As a general principle the Fourth Amendment particularity requirement does not require the warrant to spell out every possible receptacle for the items sought under the warrant. If the officers are executing a valid warrant for particularized items, they may search any "plausible repositories" for those items found on the premises. 2 Wayne R. LaFave, Search and Seizure ¶ 4.10(b) (1978). In Upham the First Circuit seemingly endorsed this view by noting that a warrant authorizing the seizure of visual images of "of minors engaging in sexually explicit conduct" would permit the search of any "container" that might reasonably have the images concealed "inside" — including a computer or computer discs. Upham, 168 F.3d at 536.
Rogers's primary argument on this point is that under the circumstances of this case, the officers had no reason to believe that the photographs described by DW's mother were other than developed print photographs copied from other photographs. The probable cause description in the affidavit does not limit the photos in that fashion. The officers had probable cause to believe that Rogers had photos of DW in his possession and that evidence that he was holding those photographs would corroborate their understanding that there was a relationship between Rogers and DW. Given the current state of technology, looking at a computer's hard drive to find photos is no more inappropriate than opening a photo album. See State v. Schaefer, 668 N.W.2d 760, 770 n. 3 (Wis.Ct.App. 2003) ("Computer image files are aptly described as `electronic photograph albums.'"). Current technology also permits "photos" to be stored on homemade videotapes. That technology need be no more sophisticated than an incidental image of a photograph appearing on a homemade videotape intended to record some other activity. Searching the computer hard drive and the videotape for the photos of DW was well within the scope of the warrant. The warrant did not authorize the officers to rummage through Rogers's personal belongings searching for anything of value to any investigation, but it did authorize the officers to search Rogers's personal effects thoroughly for any evidence of photos of DW. This they did.

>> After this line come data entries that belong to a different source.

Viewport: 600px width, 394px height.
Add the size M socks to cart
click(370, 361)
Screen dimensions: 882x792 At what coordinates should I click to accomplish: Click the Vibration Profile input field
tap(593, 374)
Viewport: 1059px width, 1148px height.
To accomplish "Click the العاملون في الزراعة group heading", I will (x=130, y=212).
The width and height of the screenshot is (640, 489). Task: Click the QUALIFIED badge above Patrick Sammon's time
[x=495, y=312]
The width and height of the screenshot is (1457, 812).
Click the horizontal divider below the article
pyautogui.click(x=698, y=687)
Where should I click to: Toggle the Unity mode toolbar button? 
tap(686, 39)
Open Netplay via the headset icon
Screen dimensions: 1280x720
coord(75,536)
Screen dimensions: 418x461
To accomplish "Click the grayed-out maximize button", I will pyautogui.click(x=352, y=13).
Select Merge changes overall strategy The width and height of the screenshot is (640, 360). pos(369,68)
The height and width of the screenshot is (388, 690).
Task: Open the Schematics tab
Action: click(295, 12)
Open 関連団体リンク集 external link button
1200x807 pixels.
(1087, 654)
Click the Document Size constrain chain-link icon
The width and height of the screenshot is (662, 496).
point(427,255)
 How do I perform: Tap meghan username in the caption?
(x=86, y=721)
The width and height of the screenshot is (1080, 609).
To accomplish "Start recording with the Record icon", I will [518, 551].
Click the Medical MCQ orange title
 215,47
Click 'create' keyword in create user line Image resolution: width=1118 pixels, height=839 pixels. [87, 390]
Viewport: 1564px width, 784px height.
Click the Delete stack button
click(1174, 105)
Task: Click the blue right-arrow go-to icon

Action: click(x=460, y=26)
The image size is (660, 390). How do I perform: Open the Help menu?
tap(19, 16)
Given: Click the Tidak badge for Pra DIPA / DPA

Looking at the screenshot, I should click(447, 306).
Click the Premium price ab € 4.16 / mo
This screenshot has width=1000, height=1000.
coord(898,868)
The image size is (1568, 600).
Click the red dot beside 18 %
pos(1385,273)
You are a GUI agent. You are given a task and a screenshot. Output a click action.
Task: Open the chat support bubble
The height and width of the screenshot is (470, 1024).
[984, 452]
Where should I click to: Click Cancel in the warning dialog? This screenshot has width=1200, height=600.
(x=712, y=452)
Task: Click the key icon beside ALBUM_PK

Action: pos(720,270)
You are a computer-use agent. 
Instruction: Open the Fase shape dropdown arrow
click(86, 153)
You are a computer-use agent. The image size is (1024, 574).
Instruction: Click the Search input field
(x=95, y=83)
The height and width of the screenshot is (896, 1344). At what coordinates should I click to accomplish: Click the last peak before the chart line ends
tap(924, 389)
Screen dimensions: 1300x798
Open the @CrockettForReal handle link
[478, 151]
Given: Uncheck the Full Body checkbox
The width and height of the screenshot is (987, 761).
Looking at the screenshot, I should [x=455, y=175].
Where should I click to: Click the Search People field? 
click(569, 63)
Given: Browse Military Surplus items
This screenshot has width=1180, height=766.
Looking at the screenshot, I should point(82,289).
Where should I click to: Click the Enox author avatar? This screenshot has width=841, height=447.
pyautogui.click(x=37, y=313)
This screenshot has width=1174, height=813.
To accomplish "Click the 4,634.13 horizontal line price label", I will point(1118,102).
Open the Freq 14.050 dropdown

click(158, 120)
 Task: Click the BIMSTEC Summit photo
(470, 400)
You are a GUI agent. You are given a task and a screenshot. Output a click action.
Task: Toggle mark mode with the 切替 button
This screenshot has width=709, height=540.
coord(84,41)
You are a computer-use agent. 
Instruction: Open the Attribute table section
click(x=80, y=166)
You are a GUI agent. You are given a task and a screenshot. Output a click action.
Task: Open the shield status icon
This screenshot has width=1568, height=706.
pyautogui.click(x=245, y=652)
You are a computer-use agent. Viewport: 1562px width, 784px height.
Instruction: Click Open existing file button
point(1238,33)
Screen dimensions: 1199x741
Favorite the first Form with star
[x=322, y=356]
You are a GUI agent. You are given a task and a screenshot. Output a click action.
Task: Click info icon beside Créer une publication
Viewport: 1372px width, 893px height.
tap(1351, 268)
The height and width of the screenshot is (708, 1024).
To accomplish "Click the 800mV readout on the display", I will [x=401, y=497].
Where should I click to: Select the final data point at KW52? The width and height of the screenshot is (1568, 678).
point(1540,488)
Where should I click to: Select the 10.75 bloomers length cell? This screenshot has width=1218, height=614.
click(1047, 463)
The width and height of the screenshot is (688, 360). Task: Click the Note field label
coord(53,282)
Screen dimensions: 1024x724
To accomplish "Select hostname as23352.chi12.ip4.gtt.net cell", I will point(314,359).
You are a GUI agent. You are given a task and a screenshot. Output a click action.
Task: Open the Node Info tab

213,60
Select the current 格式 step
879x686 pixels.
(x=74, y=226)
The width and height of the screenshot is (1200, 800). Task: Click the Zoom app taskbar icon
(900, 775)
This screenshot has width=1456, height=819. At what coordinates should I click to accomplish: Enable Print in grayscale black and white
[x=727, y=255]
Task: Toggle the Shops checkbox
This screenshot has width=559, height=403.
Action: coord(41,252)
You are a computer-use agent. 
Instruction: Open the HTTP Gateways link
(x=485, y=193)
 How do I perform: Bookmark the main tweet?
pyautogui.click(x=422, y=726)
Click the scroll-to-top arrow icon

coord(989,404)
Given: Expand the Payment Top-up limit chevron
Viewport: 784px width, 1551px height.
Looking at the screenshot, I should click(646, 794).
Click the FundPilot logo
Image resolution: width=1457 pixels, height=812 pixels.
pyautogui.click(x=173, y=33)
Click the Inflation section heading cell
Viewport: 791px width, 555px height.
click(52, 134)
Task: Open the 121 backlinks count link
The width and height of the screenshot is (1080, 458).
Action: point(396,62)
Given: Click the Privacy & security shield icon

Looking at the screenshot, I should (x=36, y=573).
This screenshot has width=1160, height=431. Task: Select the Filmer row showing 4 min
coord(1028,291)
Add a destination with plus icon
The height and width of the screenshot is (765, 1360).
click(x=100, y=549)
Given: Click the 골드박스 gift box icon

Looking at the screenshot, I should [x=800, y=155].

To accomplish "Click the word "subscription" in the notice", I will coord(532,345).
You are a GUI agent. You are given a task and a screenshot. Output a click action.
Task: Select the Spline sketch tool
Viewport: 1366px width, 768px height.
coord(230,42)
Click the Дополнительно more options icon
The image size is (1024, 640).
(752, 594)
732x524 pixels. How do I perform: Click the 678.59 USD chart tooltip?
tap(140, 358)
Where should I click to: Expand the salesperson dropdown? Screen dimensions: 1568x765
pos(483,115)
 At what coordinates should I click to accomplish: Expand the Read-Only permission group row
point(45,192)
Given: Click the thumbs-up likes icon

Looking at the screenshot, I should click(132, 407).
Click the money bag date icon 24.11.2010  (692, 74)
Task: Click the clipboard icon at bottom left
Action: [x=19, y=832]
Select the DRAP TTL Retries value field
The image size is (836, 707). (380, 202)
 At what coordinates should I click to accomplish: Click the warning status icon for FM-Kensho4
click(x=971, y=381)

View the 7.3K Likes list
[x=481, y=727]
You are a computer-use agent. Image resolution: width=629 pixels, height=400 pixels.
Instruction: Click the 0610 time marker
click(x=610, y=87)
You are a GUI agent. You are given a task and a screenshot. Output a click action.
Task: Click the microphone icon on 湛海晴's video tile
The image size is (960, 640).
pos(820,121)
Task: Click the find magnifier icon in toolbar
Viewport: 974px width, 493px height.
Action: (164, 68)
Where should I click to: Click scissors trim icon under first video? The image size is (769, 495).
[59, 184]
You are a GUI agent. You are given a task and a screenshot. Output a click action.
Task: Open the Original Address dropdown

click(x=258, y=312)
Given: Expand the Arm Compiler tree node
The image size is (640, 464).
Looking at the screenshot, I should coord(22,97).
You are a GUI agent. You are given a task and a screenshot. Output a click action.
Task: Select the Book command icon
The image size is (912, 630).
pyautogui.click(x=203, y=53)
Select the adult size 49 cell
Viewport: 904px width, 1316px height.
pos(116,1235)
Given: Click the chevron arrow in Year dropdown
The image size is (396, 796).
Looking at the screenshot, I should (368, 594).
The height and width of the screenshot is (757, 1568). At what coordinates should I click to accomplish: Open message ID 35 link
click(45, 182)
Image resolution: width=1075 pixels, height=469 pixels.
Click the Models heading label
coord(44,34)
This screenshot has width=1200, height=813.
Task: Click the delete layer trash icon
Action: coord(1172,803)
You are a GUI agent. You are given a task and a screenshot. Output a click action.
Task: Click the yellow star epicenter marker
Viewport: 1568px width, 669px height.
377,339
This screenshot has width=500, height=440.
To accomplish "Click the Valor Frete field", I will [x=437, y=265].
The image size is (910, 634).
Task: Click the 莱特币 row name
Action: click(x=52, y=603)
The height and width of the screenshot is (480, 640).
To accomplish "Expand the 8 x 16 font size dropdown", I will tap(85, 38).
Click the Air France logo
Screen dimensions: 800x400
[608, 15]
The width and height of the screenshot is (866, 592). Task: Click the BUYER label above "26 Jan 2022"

The seizure of the videotape and computer and their removal for off-site examination to determine if they contained the photographs of DW named in the warrant is permissible under the Fourth Amendment because there was no practical way to exam either item on the premises and as stated above both items could well have been repositories for incriminating photographs.Upham, 168 F.3d at 535. Thus the officers had unchallenged probable cause to search Rogers's residence for photos of DW, videotapes and computer hard drives are well within the range of receptacles that might contain such photographs, and removal of those items from the residence for off-site examination is permissible.
ConclusionBased upon the foregoing I RECOMMEND the court DENY the motion to suppress. (Docket No. 19.)